Si l’on veut les regarder comme dîmes inféodées, et comme telles leur faire supporter l’imposition, quelles difficultés n’aurait-on pas à essuyer pour justifier leur nature, et à combien de contestations cela ne donnerait-il pas lieu !

Réponse de Turgot. — En renonçant à imposer le clergé, il devient inutile de discuter en détail les objections que fait ici M. le garde des sceaux.

Je m’abstiendrai donc de prouver que les dons gratuits du clergé n’ont jamais été au niveau de ce qu’il aurait dû pour acquitter les mêmes impositions que la noblesse, et dont il n’y avait aucune raison de l’exempter ; et je ne remarquerai qu’en passant que, si les décimes sont devenues pesantes, c’est parce qu’on a eu la faiblesse de permettre que le clergé acquittât ces dons gratuits, déjà insuffisants, par des emprunts qui se sont accrus à chaque don gratuit, et ont rejeté sur les ecclésiastiques successeurs de ceux qui semblaient faire un don gratuit, la charge que les membres du clergé, qui s’honoraient de ce prétendu don, auraient dû supporter.

Ce que j’ai dit sur les privilèges de la noblesse s’applique, et même avec plus de force, à ceux du clergé.

M. le garde des sceaux parle des privilèges du tiers-état.

On sait que la noblesse et le clergé ont des privilèges, et qu’il y a aussi dans le tiers-état quelques villes et quelques corporations particulières qui en ont. Mais le tiers-état en corps, c’est-à-dire le peuple, est bien loin d’avoir des privilèges ; il en a l’inverse, puisque le fardeau qu’auraient porté ceux qui sont exempts, retombe toujours sur ceux qui ne le sont pas.

> _MATÉRIEL_
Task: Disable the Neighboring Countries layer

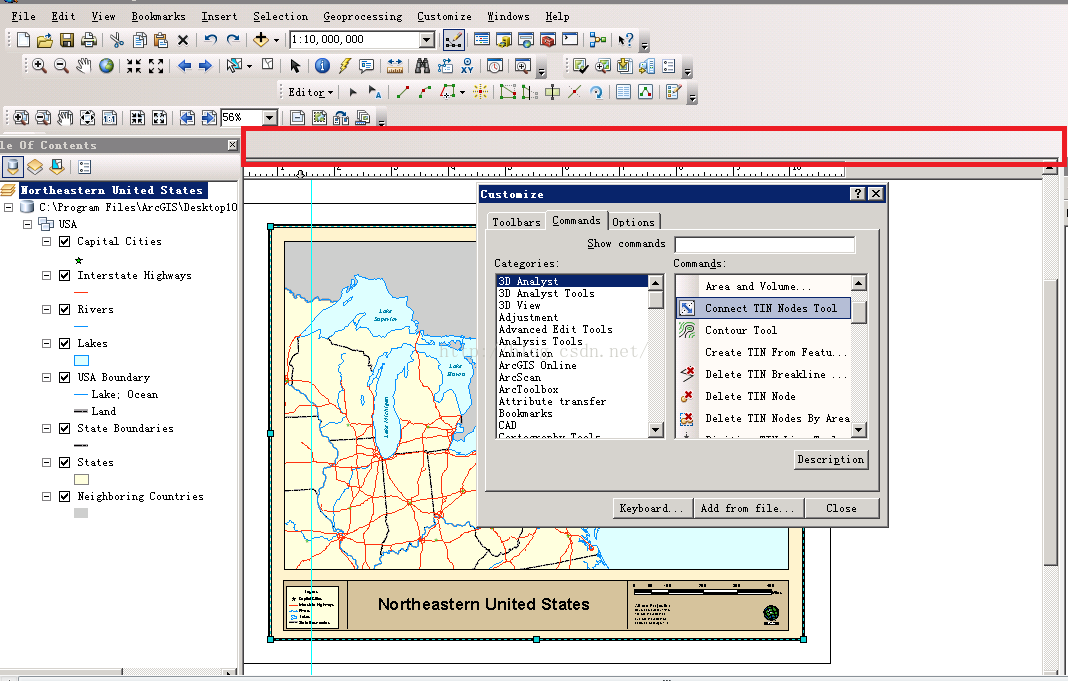Action: pyautogui.click(x=65, y=497)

> _EXERCICE 1_
D'après l'extrait fourni, qu'est-ce qui retombe toujours sur ceux qui ne sont pas exempts ?
> _EXERCICE 2_
Pourquoi, selon l'extrait fourni, les décimes sont-elles devenues pesantes ? Répondez en une à trois phrases.
> _EXERCICE 3_
Prolongez l'extrait fourni sur les privilèges du clergé et du tiers-état à partir de sa dernière phrase.

> _RÉPONSE ATTENDUE 1_
Le fardeau qu'auraient porté ceux qui sont exempts.

> _RÉPONSE ATTENDUE 2_
On a eu la faiblesse de permettre au clergé d'acquitter ses dons gratuits, déjà insuffisants, par des emprunts qui se sont accrus à chaque don. Ces emprunts ont rejeté sur les ecclésiastiques successeurs la charge que les membres du clergé qui s'honoraient de ce prétendu don auraient dû supporter.

> _RÉPONSE ATTENDUE 3_
Suite des observations du garde des sceaux. — Le roi contribuera lui-même à cette imposition pour les fonds et pour les droits réels des domaines de la couronne ; c’est-à-dire que les terres, les forêts et autres fonds domaniaux qui sont dans la main du roi, ainsi que les rentes dues aux domaines, et les redevances que les engagistes payent à Sa Majesté, seront imposés comme les fonds des particuliers.

Cette disposition aura sans doute été insérée dans l’article dont il s’agit, pour faire sentir que, puisque le roi lui-même veut bien contribuer à l’imposition pour la corvée à raison de son domaine et des droits réels qui en dépendent, les ecclésiastiques, les nobles et les autres privilégiés de son royaume ne doivent pas répugner à renoncer pour cet objet à leurs privilèges.